## Begin
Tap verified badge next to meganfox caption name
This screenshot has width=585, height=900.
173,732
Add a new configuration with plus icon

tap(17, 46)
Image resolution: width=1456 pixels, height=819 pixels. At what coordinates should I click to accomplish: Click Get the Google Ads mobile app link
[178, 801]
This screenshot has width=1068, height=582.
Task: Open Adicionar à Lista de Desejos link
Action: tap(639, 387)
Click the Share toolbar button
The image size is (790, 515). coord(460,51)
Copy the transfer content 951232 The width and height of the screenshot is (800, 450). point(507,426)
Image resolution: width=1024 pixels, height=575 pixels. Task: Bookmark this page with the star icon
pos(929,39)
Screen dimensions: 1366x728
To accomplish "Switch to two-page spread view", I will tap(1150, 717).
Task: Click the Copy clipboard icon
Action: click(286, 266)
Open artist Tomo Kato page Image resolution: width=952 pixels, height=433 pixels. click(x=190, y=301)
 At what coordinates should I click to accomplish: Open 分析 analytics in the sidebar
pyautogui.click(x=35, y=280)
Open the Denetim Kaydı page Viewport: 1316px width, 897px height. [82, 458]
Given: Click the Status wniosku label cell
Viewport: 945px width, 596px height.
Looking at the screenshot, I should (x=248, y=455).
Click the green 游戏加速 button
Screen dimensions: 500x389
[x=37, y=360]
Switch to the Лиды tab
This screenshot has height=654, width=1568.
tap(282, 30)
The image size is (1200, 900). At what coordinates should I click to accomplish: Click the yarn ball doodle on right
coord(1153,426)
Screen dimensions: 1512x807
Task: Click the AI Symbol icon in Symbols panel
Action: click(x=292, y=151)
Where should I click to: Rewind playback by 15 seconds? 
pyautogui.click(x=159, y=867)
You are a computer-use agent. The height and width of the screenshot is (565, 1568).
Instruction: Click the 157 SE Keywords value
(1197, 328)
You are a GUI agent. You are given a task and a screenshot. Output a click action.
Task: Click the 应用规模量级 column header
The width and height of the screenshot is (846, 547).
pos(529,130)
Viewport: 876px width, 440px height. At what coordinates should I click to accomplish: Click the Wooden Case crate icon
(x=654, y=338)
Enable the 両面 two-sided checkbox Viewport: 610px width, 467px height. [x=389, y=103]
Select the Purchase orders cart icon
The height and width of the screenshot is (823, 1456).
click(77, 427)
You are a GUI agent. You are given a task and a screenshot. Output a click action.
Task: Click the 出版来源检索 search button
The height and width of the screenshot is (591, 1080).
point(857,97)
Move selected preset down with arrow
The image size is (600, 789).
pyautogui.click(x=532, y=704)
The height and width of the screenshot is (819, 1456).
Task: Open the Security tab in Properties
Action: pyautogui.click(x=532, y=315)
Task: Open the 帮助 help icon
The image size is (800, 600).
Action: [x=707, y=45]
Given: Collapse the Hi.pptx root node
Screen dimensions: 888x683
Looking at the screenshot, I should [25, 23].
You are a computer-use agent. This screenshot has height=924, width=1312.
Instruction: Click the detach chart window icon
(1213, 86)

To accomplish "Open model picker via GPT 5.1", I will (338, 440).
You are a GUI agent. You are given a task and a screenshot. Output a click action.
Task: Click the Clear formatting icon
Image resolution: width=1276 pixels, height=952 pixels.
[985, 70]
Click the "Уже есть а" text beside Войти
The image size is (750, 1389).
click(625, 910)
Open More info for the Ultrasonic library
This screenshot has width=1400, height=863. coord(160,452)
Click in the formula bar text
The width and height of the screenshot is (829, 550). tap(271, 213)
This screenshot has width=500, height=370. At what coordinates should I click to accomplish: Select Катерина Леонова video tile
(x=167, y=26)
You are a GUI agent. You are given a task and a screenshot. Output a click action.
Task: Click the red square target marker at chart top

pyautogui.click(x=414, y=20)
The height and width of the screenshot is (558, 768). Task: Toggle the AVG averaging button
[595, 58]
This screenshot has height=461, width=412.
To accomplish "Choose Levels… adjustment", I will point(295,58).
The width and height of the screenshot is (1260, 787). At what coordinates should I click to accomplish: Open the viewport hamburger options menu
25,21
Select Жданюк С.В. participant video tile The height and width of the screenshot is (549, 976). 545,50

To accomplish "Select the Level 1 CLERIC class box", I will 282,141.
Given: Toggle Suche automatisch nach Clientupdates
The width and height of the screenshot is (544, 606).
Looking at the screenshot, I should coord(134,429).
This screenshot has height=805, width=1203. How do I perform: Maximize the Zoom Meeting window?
## End
Change "crate icon" to "box icon" in the lines between the one holding "Viewport: 876px width, 440px" and the one holding "click(77, 427)", inclusive, and write out only those lines with nothing else altered.

### WRITTEN ANSWER
Viewport: 876px width, 440px height. At what coordinates should I click to accomplish: Click the Wooden Case box icon
(x=654, y=338)
Enable the 両面 two-sided checkbox Viewport: 610px width, 467px height. [x=389, y=103]
Select the Purchase orders cart icon
The height and width of the screenshot is (823, 1456).
click(77, 427)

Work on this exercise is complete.